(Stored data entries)
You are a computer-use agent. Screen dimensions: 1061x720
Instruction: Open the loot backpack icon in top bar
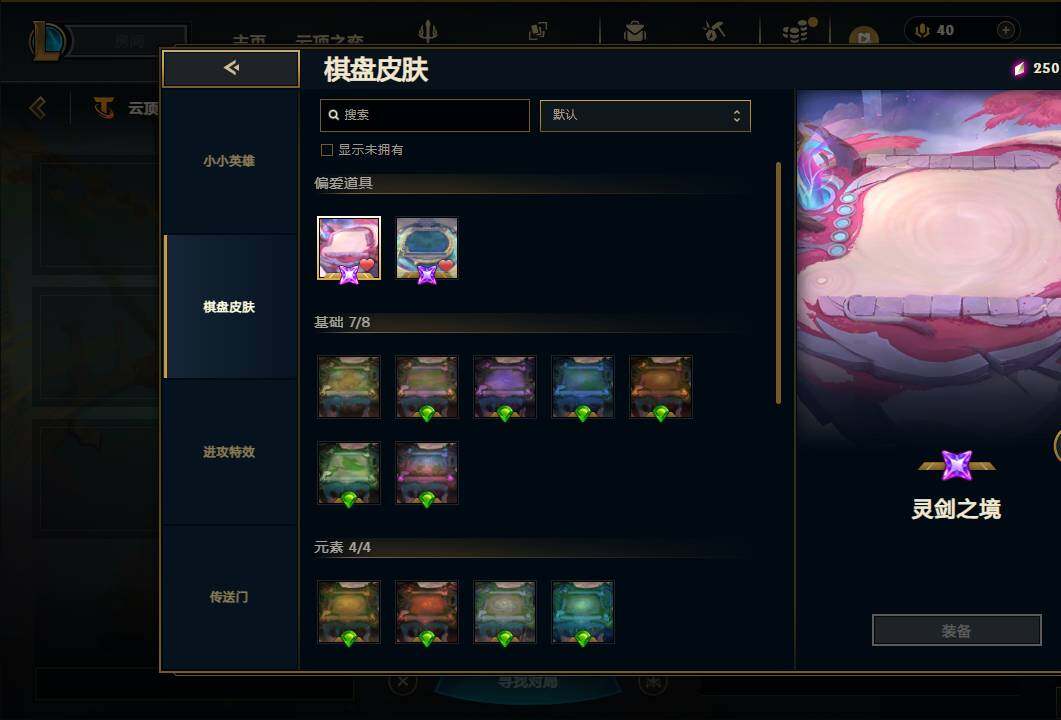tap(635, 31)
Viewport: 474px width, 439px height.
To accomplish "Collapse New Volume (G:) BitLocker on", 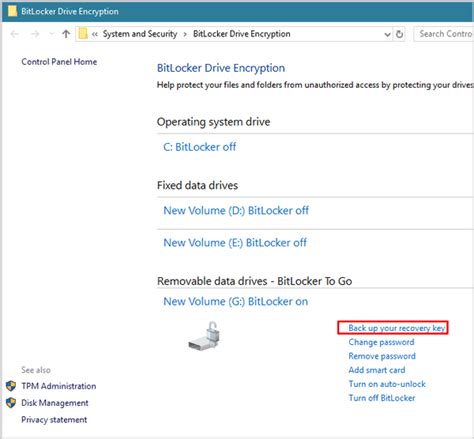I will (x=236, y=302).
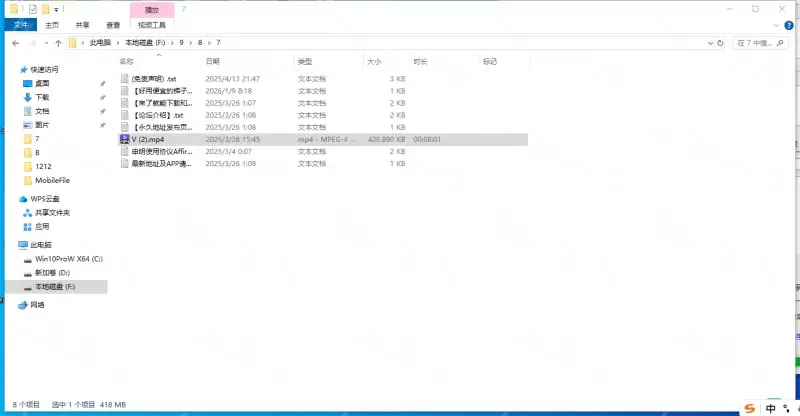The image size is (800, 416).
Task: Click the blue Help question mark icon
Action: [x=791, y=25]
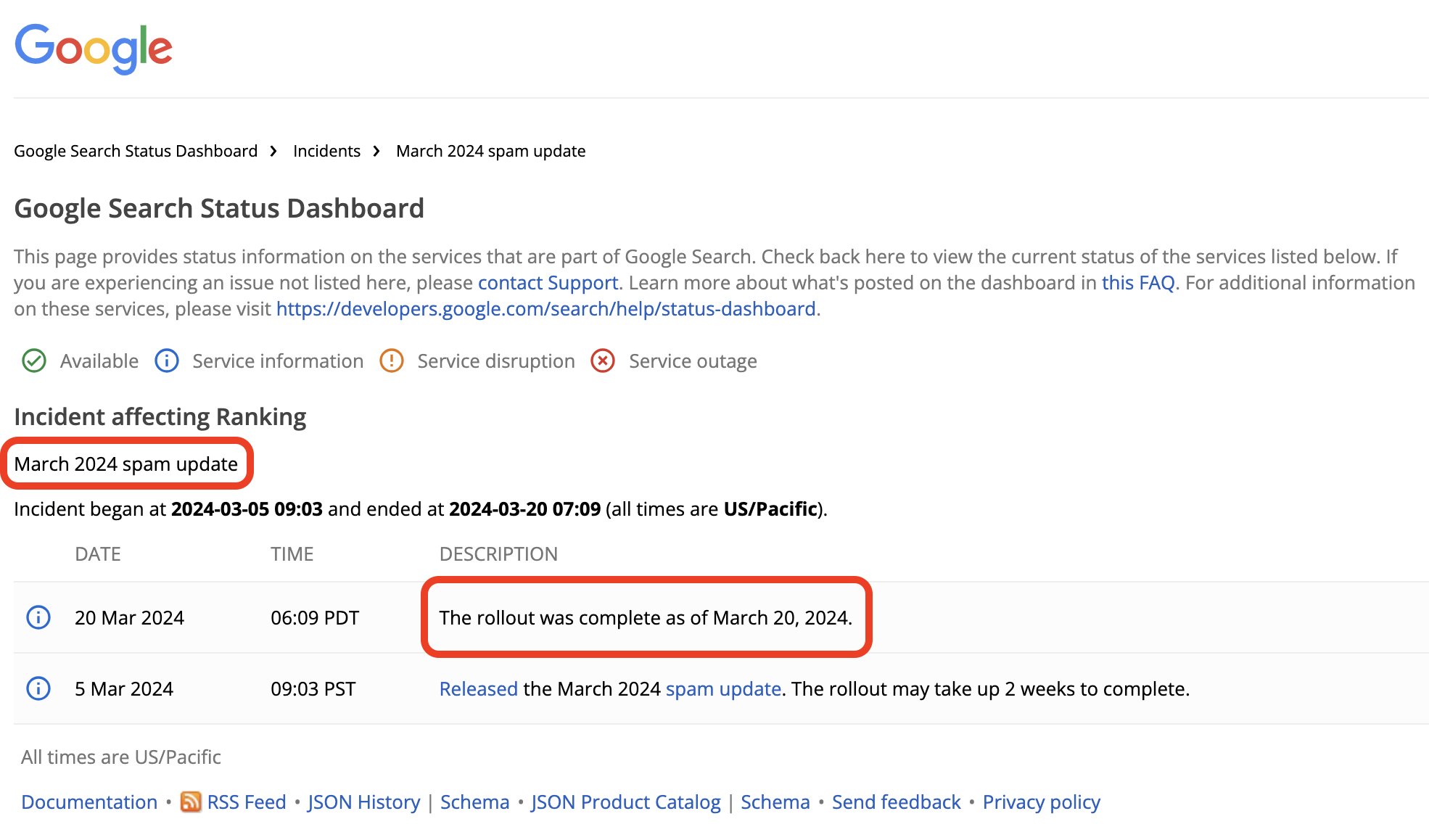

**Given request:** Count the lines of the records that contain the string "icon", matching case exactly, and give only that number.

**Solution to the exercise:** 2